Canadian politician (1931–2013)

Francis "Frank" Joseph Zakem (August 30, 1931 – January 23, 2013) was a Canadian businessman, politician, educator and author.

Zakem was born in Saint-Paul-du-Buton, Quebec (now Saint-Paul-de-Montminy) in 1931 and moved to Prince Edward Island in 1936 with his family. He received his early education at Queens Square School, Prince of Wales College and Saint Dunstan's University, earning the degrees of Bachelor of Commerce, Bachelor of Arts and Bachelor of Education. He spent two years at the Grand Seminary of Montreal Theology and completed the Management Development Program for College Administrators at Trent University.

In his early career, Zakem participated actively in his family business. He later wrote about the experience in several books including The Corner Store Experience for which he received a heritage award from the City of Charlottetown, The Zakem Marji Story and The Basilica Recreation Center Before and After.

Zakem worked as an educator in a number of Prince Edward Island institutions, including Saint Dunstan's University, Prince of Wales College, the University of Prince Edward Island and Holland College, where he served in a variety of capacities, including President at Holland College for 26 years.

Zakem served as city councillor for Charlottetown City Council from 1964 to 1974 and 1995 to 1998 and served as mayor from 1975 to 1977. During his tenure as mayor he oversaw the creation of the Charlottetown Area Development Corporation and helped establish a series of guidelines for the preservation of heritage in Charlottetown. One product of these guidelines was the restoration of Victoria Row, a block of Richmond Street between Queen Street and Great George Street, as well as its development into a seasonal pedestrian mall. For six years Zakem was seconded to work in various capacities in the office of Premier Joe Ghiz.

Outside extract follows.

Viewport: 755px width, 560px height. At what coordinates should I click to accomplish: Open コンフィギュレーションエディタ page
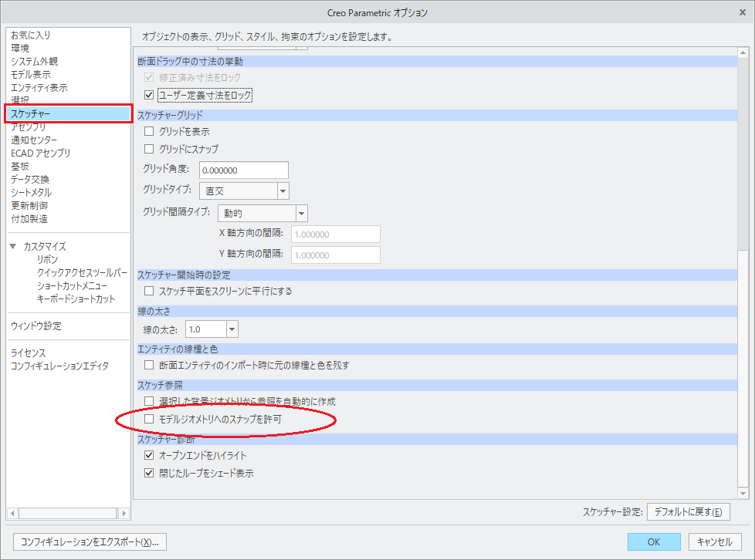tap(59, 366)
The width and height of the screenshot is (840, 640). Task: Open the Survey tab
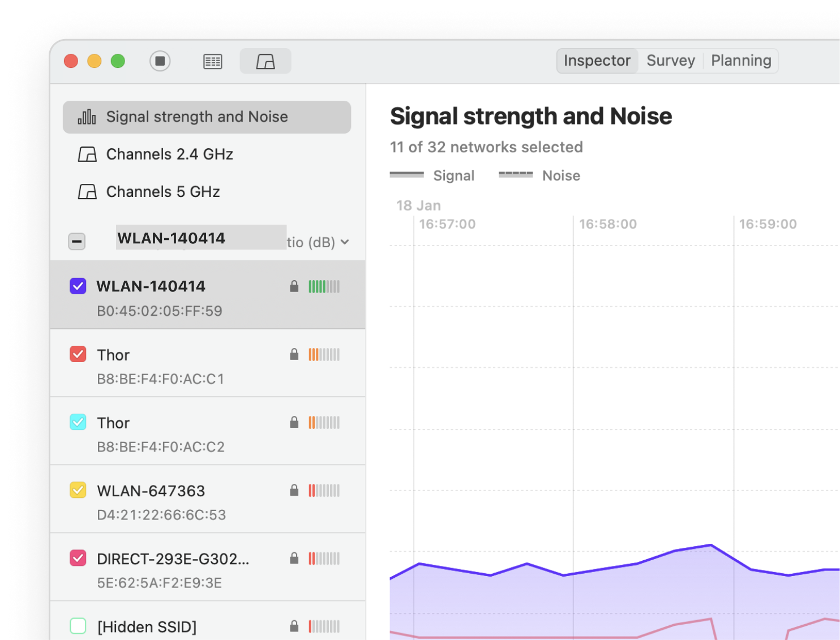pyautogui.click(x=670, y=61)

In the 1990s, Zakem consulted on the issue of municipal reform and, later that decade, he served as Director of the Federation of Prince Edward Island Municipalities. He also had a long-term involvement in community organizations dealing with mental and physical health, sports, multicultural matters and race relations, the Boy Scouts, and in helping create the Rotary Youth Parliament, a training ground for many current and future Island leaders. His writings on the political machinations of Prince Edward Island, including his work on municipal representation, are still used as reference material by political researchers.

Zakem died in Charlottetown on January 23, 2013.

==Awards==
In 2009, Zakem was admitted into the Order of Prince Edward Island in recognition of his many contributions to public life in the fields of politics, heritage, writing, education, business and community activity.

Zakem was recognized and honoured as one of the Founders of the University of Prince Edward Island in 2011.

Zakem was presented with an honorary Doctorate from the University of Prince Edward Island in 2012.